Tal como aconteceu no referendo no Reino Unido, a City londrina versus a Grã-Bretanha rural e operária. Será esse também, porventura, o desfecho dos próximos confrontos eleitorais na Europa continental. Em suma, não podemos escamotear a nova superclasse e o seu papel na regulação e governança (ou na sua ausência) mundial.

Hoje, mais de vinte anos depois da publicação dessa obra seminal de Lasch, assistimos a um efeito sanduíche. Isto é, estamos face a um efeito conjugado da revolta das elites (face ao excessivo peso do estado, à falta de liberdade económica e mobilidade laboral) com a revolta do povo, dos excluídos da globalização, dos nativos face aos imigrantes (face à falta de emprego seguro, ao fim das regalias sociais, ao fim da proteção estatal e local).

Mas é sobretudo por influência da nova superclasse que assistimos à reconfiguração da política como um jogo. O jogo do poder. Um jogo de todos contra todos. Um jogo em que o político deixa de ser visto como um líder, o timoneiro ou, na versão mais suave, um verdadeiro primus inter pares, para se transmutar em mais um jogador, entre muitos outros, no grande jogo do poder global.

Governar significou sempre pilotar, seguir um rumo, navegar de acordo com sinais, informações para evitar e ultrapassar o previsível e o imprevisível.

Governar hoje, todavia, passou a significar jogar, aceitar a imprevisibilidade, considerar os imprevistos, não como ameaças a evitar, mas como oportunidades integradas na própria dinâmica do jogo. Isto é, numa era de insegurança, risco, incerteza, nada melhor que a aleatoriedade do jogo como a melhor metáfora para a política (ou a ausência da mesma) nos dias de hoje.

Tal mudança leva a que se questione se um governo pode fazer a diferença na vida dos Estados, das cidades ou das organizações supranacionais. Num mundo de elevada complexidade, onde a rutura, a adaptação e a flexibilidade são permanentes, onde os atores principais já não se encontram do lado da política, mas sim do lado da economia, dos media, da ciência, da tecnologia. Será que o governo conta?

Vivemos numa constante e ansiosa mobilidade, com as redes a representarem os novos laços entre as elites, conjuntamente selando os contatos entre os outros grupos sociais.

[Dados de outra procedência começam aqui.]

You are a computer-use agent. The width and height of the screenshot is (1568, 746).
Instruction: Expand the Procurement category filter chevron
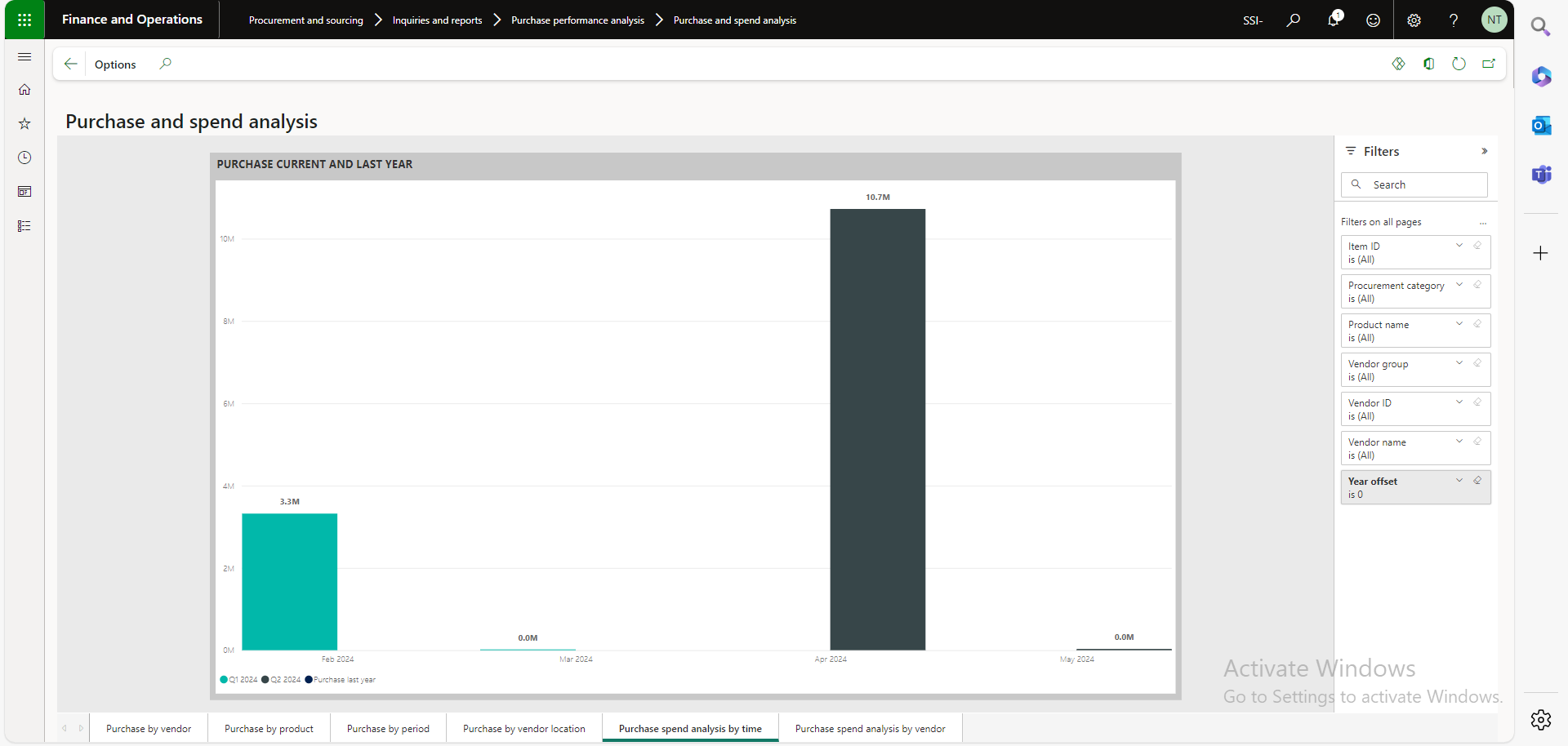point(1459,285)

Vivemos em transição permanente. A contingência, a precariedade, passaram a ser os estados normais para o individuo contemporâneo. É preciso manter todas as opções em aberto. Nenhuma solução ou perceção se imporá a outra. O niilismo instalou-se como realidade.

A decisão, a situação-limite, a necessidade de assumir um só caminho, foram substituídas pelas apresentações de escolha múltipla onde os diversos jogadores aceitam vários resultados, não só como possíveis, mas como igualmente aceitáveis.

O político, enquanto jogador, ocupa o poder sem verdadeiramente o exercer no sentido clássico. Está presente no circuito, mas espera aleatoriamente pelo sentido da decisão, sendo que esta pode em abstrato, não ter mesmo qualquer sentido. As jogadas são lançadas como supostas medidas esperando-se pelas diversas reações antes de se alcançar o hipotético melhor resultado.

Há quem fale numa era dos “pós factos” ou da “pós verdade” nas relações sociais e, consequentemente na política. Não sei se entrámos nessa nova era dos “pós-factos” ou da “pós-verdade”, mas convirá voltar a Hannah Arendt e ao seu ensaio “A Verdade e a Política”, para nos relembrarmos que a política, pertencendo ao reino do razoavelmente possível e lidando com a ética da responsabilidade, pode prescindir de revelar a verdade, mas não pode sobreviver na ilusão e na mentira.

Talvez seja por isso que se começa a falar de pós democracia. E a pós democracia corresponde à clara transferência do poder de decidir da esfera da política para as outras esferas da vida, como a economia, os media, a tecnologia ou a ciência. O novo jogo do poder radica na perda de centralidade da política e da sua capacidade de tomar decisões. Pois, por último, mais importante do que o resultado do jogo será o poder de definir as suas regras, estas sim, impostas pela nova superclasse.